L’envoyé spécial des Nations Unies pour la Syrie, Staffan de Mistura, le secrétaire d’Etat américain John Kerry et le ministre des Affaires étrangères russe Sergey Lavrov.
L’envoyé spécial des Nations Unies pour la Syrie, Staffan de Mistura, le secrétaire d’Etat américain John Kerry et le ministre des Affaires étrangères russe Sergey Lavrov. (FATIH EREL / ANADOLU AGENCY)

Les représentants du régime syrien et de l'opposition se retrouvent jeudi à Genève pour une nouvelle série de négociations. Celles-ci ont peu de chances d’aboutir à un processus de paix.

Ce sera le quatrième épisode : le régime syrien et ses opposants se retrouvent, une fois de plus, jeudi 23 février pour des discussions encadrées par l'ONU au bord du lac Léman. Les trois dernières réunions l'an passé en Suisse n'ont rien donné. Peu d'espoir là encore. Même les Nations Unies reconnaissent que la paix ne passera sans doute pas par Genève ces prochains jours. 

L'opposition demande des négociations directes 

Tout juste sait-on pour le moment que les délégations du régime et de l'opposition sont arrivées, ou en train d'arriver. Pour le reste, suspens. Les deux camps vont-ils se retrouver dans la même pièce ? L'opposition demande en tout cas des négociations directes. L'an passé, les pourparlers avaient échoué en grande partie à cause des bombardements du régime syrien.

Cette fois, Moscou a demandé à Damas de clouer ses avions au sol le temps des discussions. Mais même si c'était le cas, les résultats attendus à Genève sont minces, comme l'admet l'envoyé de l'ONU Staffan de Mistura : "Est-ce que j'attends une percée ? Non. Je n'en attends pas. Mais j'attends le début d'une série de rencontres qui vont nous permettre de creuser la question d'une solution politique en Syrie. Quant aux préconditions, nous serons très réticents à ce sujet.

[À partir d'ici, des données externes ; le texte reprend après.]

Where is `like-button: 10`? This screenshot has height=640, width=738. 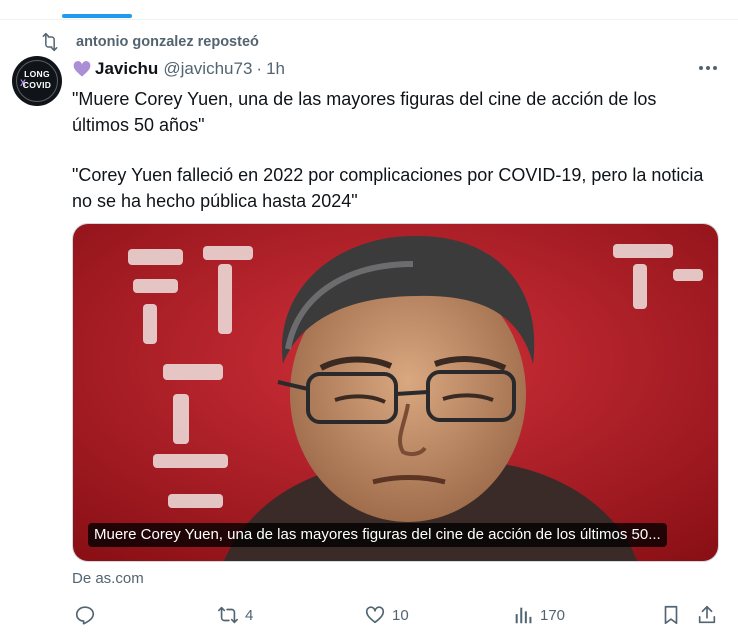
like-button: 10 is located at coordinates (386, 615).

En fait, je refuserai toute précondition pour les pourparlers." 

Le départ d'Al-Assad n’est pas à l’ordre du jour

 Pas de précondition. Traduire : pas question d'aborder le cas du départ de Bachar Al-Assad. Les deux camps doivent plutôt parler de gouvernance, de la rédaction d'une nouvelle constitution et de la tenue d'élections libres, avec la participation des millions de déplacés et de réfugiés.